*Texto seleccionado*.

Con la intención de
darme un banquete estilístico-conceptual leo al mismo tiempo fragmentos
textuales de Cioran, Benet y Lezama Lima.
Cioran resulta más
explícitamente lúcido y sustancial cuando habla de obras y de autores concretos
que cuando filosofa en general sobre los distintos asuntos y males de la vida.
Cioran escribe sobre Saint-Jhon Perse. De lo que dice no
sobra ni falta ni una coma. El texto casi rebosa de aciertos y precisiones. Ya
me he encontrado con este detalle en otros trabajos de Cioran. El análisis que
hace resulta tan sustantivo e iluminador que las palabras parecen resbalar
sobre una pista sin dejar de acertar en todo lo que dicen. Creo que si Cioran
hubiera sido también poeta además de ensayista, su figura estaría en primera
línea de lectores del todo el mundo. Hace años, me hice una mala imagen de
él. Creía que era un especialista en
abismos, un epígono dramático de cierto pensamiento francés descarnado y amargamente lúcido. Se me
aparecía como un mamporrero intelectual. Pero si tenemos algo de paciencia,
comprobaremos que a través de todos sus libros lo que se visibiliza es una
sensibilidad agudísima y un pensamiento torturado. Cioran es un poeta de la
filosofía en tanto que obvia y evita todo carácter académico del conocimiento y
busca la verdad, la salvación posible tras sus contundentes análisis. Cioran no
pierde el tiempo con tendencias escuelas, pretendiendo explicarlas o
justificarlas. Cuando habla de algo, de algún tema o de un autor, su mirada es
tan perforadora que el objetivo de su análisis algo de simpático o universal
debe poseer para no desaparecer materialmente bajo tal análisis, absolutamente
ajeno a las concesiones y altísimamente exigente.

*Objetivo del ejercicio*.
Reproduce íntegro el texto sobre Cioran de arriba, sin alterar ninguna palabra ni signo.

*Material mostrado*.
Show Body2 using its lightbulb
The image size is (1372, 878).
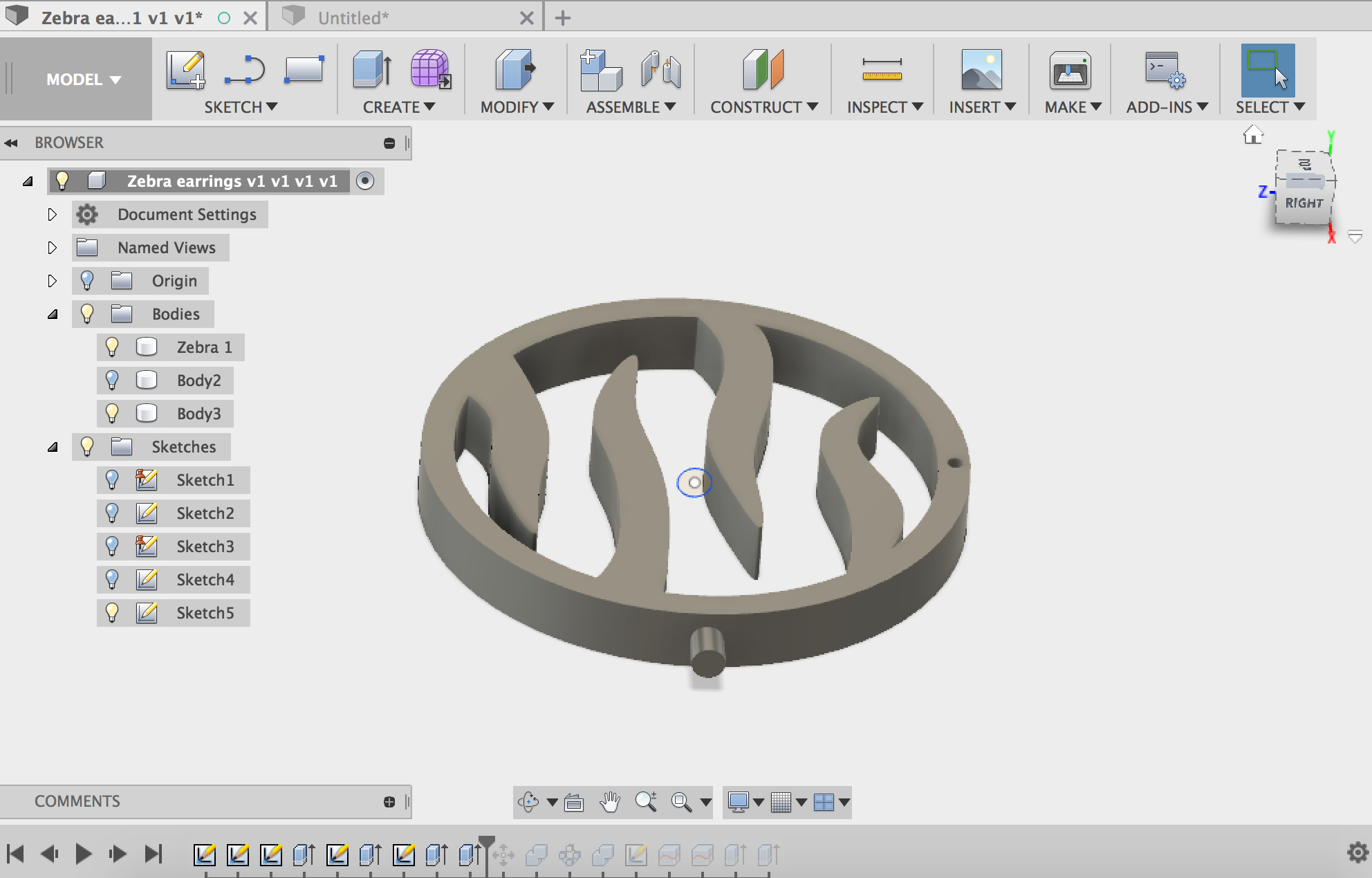112,380
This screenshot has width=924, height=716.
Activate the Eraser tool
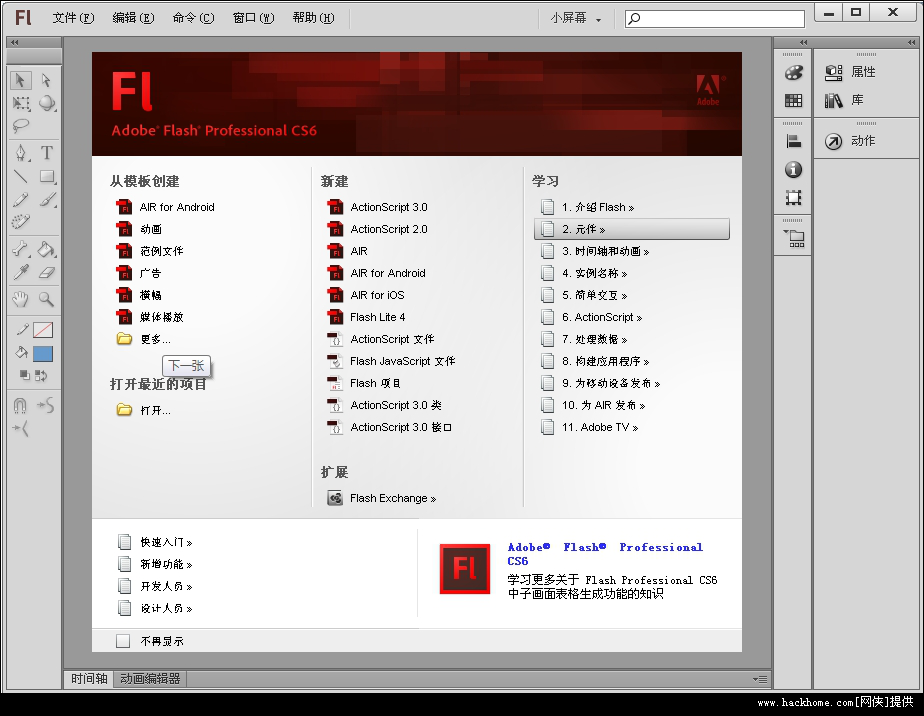click(46, 272)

*Tarea resuelta*.
Con la intención de
darme un banquete estilístico-conceptual leo al mismo tiempo fragmentos
textuales de Cioran, Benet y Lezama Lima.
Cioran resulta más
explícitamente lúcido y sustancial cuando habla de obras y de autores concretos
que cuando filosofa en general sobre los distintos asuntos y males de la vida.
Cioran escribe sobre Saint-Jhon Perse. De lo que dice no
sobra ni falta ni una coma. El texto casi rebosa de aciertos y precisiones. Ya
me he encontrado con este detalle en otros trabajos de Cioran. El análisis que
hace resulta tan sustantivo e iluminador que las palabras parecen resbalar
sobre una pista sin dejar de acertar en todo lo que dicen. Creo que si Cioran
hubiera sido también poeta además de ensayista, su figura estaría en primera
línea de lectores del todo el mundo. Hace años, me hice una mala imagen de
él. Creía que era un especialista en
abismos, un epígono dramático de cierto pensamiento francés descarnado y amargamente lúcido. Se me
aparecía como un mamporrero intelectual. Pero si tenemos algo de paciencia,
comprobaremos que a través de todos sus libros lo que se visibiliza es una
sensibilidad agudísima y un pensamiento torturado. Cioran es un poeta de la
filosofía en tanto que obvia y evita todo carácter académico del conocimiento y
busca la verdad, la salvación posible tras sus contundentes análisis. Cioran no
pierde el tiempo con tendencias escuelas, pretendiendo explicarlas o
justificarlas. Cuando habla de algo, de algún tema o de un autor, su mirada es
tan perforadora que el objetivo de su análisis algo de simpático o universal
debe poseer para no desaparecer materialmente bajo tal análisis, absolutamente
ajeno a las concesiones y altísimamente exigente.